Recours en justice, négociations musclées : comment les syndicats opposés à la Loi Travail comptent poursuivre le combat
Ils vont explorer les voies de recours juridiques, mettre en place des "observatoires" et faire de la journée internationale pour le travail décent, le 7 octobre, une contestation de la loi El-Khomri.
Baroud d'honneur ? Les syndicats opposés à la loi Travail appellent à une nouvelle manifestation, jeudi 15 septembre, contre le texte porté par la ministre Myriam El Khomri, dont ils dénoncent le "dumping social".
Mais ce défilé, sous haute surveillance, prend des airs de dernier round symbolique. La loi, votée cet été, est déjà promulguée. A ce stade, aucune nouvelle journée de mobilisation n'est annoncée. En réalité, les syndicats se projettent déjà sur la prochaine bataille, qui ne se livrera pas dans la rue. Franceinfo vous explique comment ils comptent continuer le combat.
Par des recours juridiques
Première voie explorée par la CGT, FO ou Solidaires : les recours en justice. Chez Force ouvrière, le secrétaire confédéral en charge du secteur juridique, Didier Porte, avoue à franceinfo n'en être qu'"au tout début de l'analyse juridique". Mais le syndicat scrutera de près, une fois les décrets d'application parus, les contradictions entre la loi Travail et les droits des travailleurs, définis par des normes internationales.

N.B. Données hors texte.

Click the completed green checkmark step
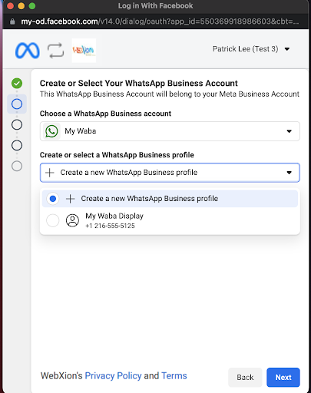The width and height of the screenshot is (311, 393). [x=17, y=84]
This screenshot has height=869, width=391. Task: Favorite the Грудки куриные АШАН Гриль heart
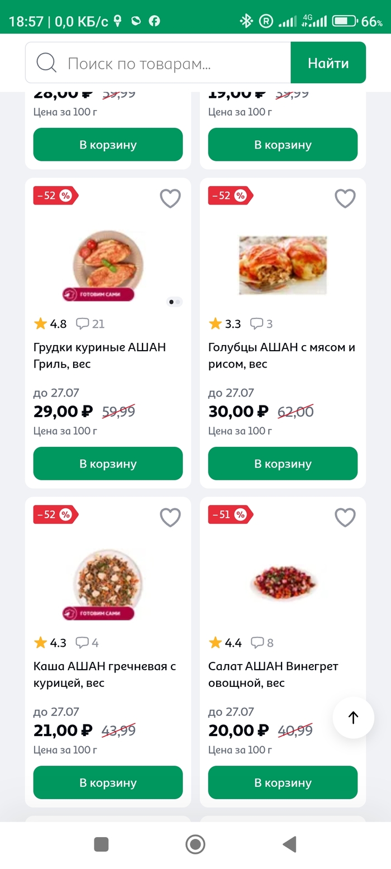pyautogui.click(x=170, y=198)
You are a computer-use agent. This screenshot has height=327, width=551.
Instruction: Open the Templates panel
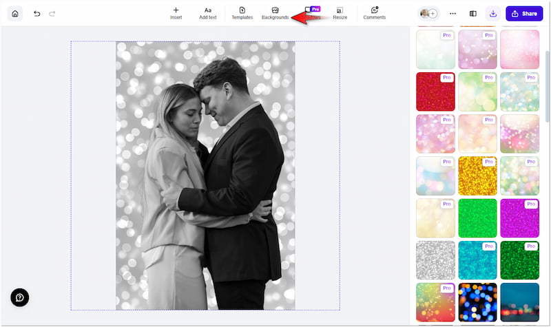pos(242,13)
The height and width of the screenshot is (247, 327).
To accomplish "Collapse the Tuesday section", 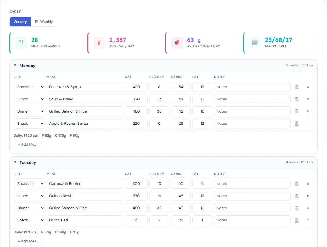I will (15, 162).

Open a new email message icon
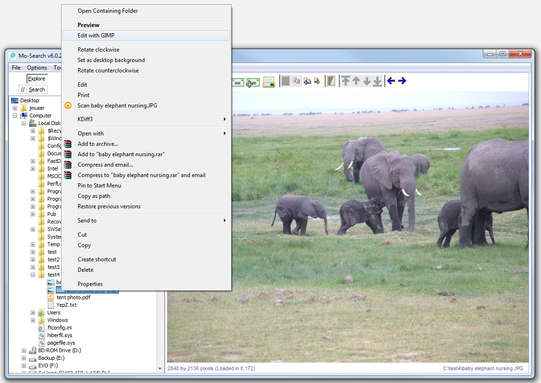[x=238, y=81]
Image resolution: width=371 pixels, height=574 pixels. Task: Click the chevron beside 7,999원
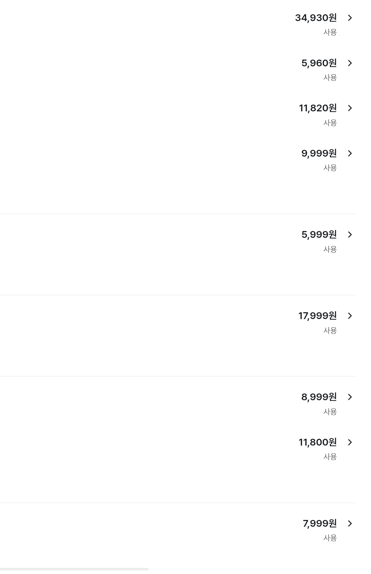pyautogui.click(x=350, y=524)
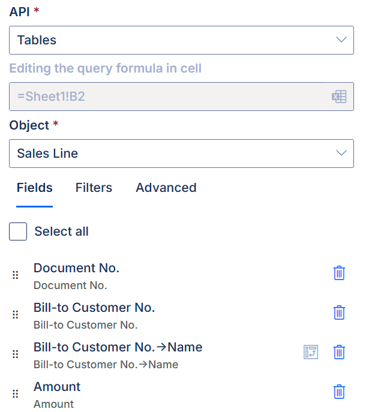Select the Fields tab
The width and height of the screenshot is (366, 412).
click(35, 188)
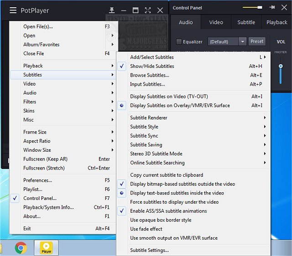Select Display Subtitles on Video (TV-OUT)
The width and height of the screenshot is (292, 256).
click(x=169, y=97)
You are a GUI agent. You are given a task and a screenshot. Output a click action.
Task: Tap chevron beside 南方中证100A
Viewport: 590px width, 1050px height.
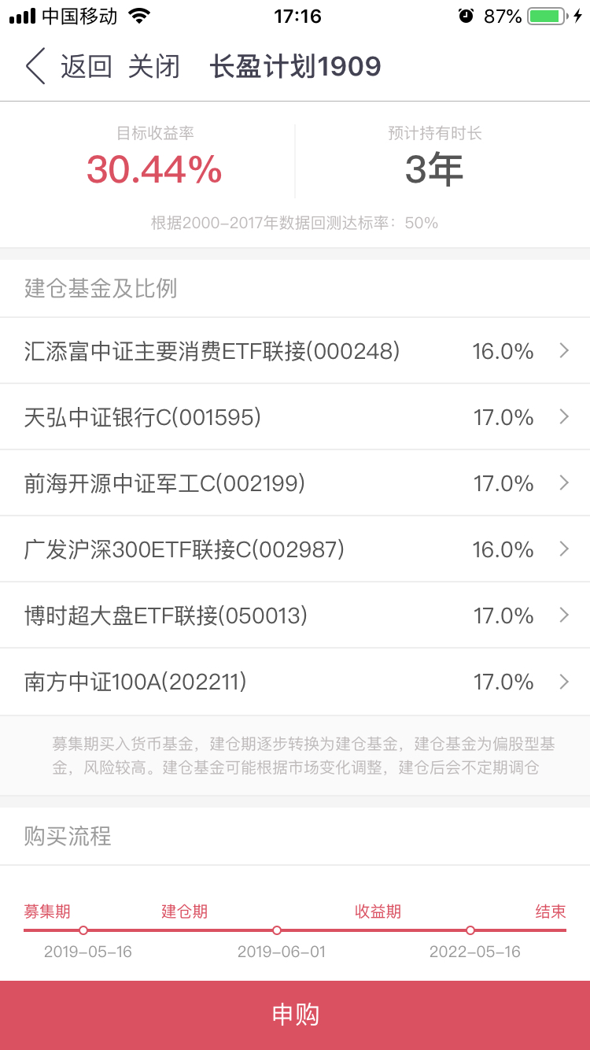[564, 682]
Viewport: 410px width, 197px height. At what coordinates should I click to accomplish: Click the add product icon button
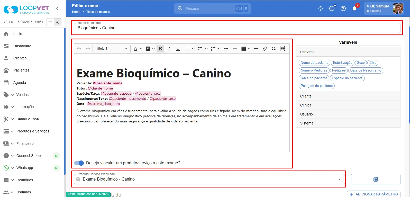376,179
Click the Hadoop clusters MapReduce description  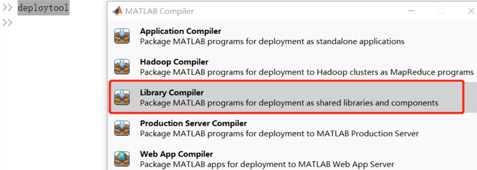click(307, 72)
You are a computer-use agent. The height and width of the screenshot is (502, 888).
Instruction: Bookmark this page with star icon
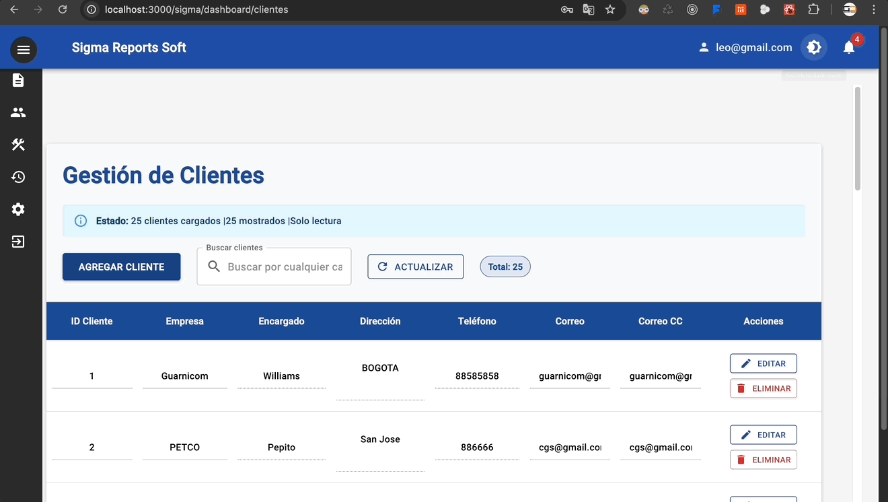[610, 9]
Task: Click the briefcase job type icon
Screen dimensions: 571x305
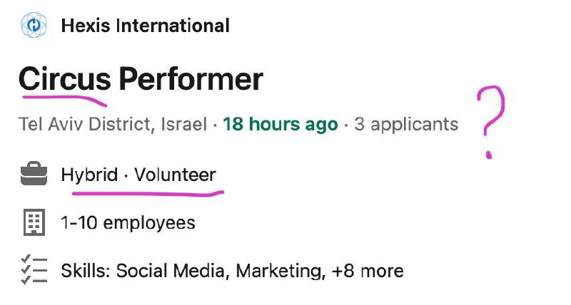Action: 34,174
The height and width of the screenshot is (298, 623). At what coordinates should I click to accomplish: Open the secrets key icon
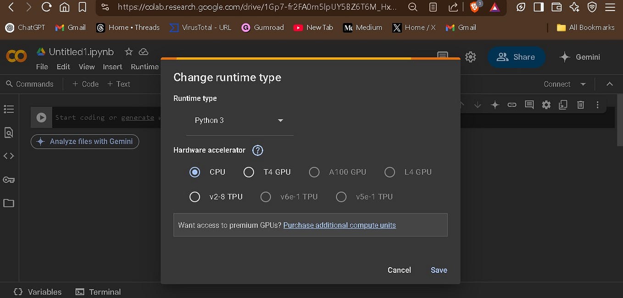[x=9, y=180]
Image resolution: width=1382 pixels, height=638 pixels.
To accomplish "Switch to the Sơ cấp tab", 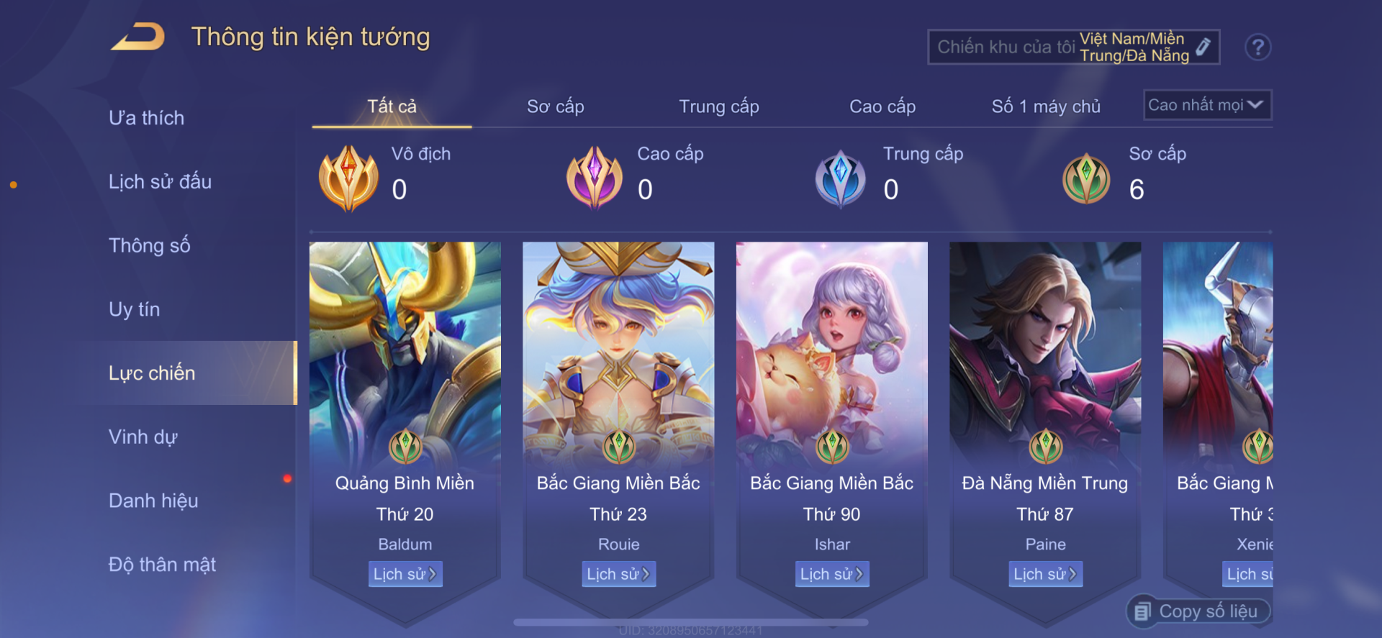I will click(555, 106).
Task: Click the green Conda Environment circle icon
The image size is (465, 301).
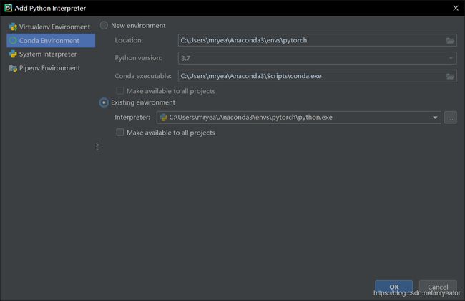Action: click(13, 40)
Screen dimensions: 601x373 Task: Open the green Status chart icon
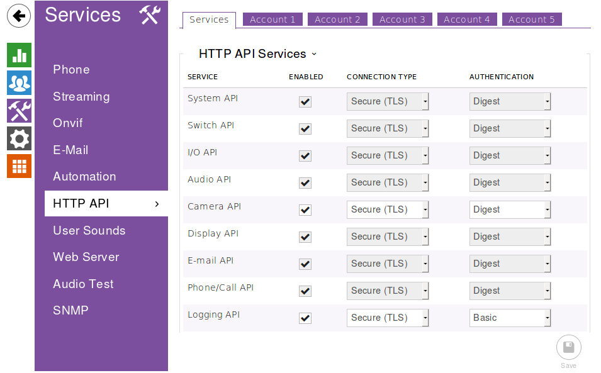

Le rallongement (jusqu'à 46 heures) du temps de travail hebdomadaire du salarié n'est-il pas une atteinte à sa santé ? Le référendum pour valider les accords d'entreprise ne constitue-t-il pas une atteinte à la liberté syndicale ?
Que ce soit au niveau français ou européen, le syndicat va ainsi examiner l'éventail des contentieux possibles contre les dispositions de la loi El Khomri. Et il compte exploiter l'arsenal à sa disposition, de la question prioritaire de constitutionnalité, posée au Conseil constitionnel, à la saisie de la Cour de justice européenne.
"Le champ est très large, on va l'explorer au maximum. On mettra tout en œuvre pour mettre en échec les réformes qui attaquent les droits des salariés".
Via des bras-de-fer en entreprise
Inconvénient de taille : ces recours en justice peuvent durer des années, tandis que les salariés seront très vite confrontés aux conséquences du texte. Concrètement, la loi Travail permet, via des accords d'entreprise, d'allonger le temps de travail hebdomadaire, de baisser la rémunération des heures sup, ou encore de faciliter les licenciements économiques en cas de baisse des commandes (comme à Alstom, par exemple).
Et les syndicats se préparent déjà à des confrontations dures. Samedi 10 septembre, à la Fête de l'Huma, le secrétaire général de la CGT, Philippe Martinez, a lancé :
Les syndicats doivent se déployer dans les entreprises et se battre pied à pied pour que [la loi] n'y rentre pas.
La porte-parole de Solidaires, Cécile Gondard-Lalanne, semble sur la même longueur d'onde. "Quand les patrons mettront en œuvre ces accords d'entreprise qui peuvent déroger au Code du travail, avec l'inversion de la hiérarchie des normes" (le fameux article 2), il faudra mener des "luttes en commun dans les entreprises", déclare-t-elle à franceinfo. Tractages, pétitions, grèves, rien n'est exclu.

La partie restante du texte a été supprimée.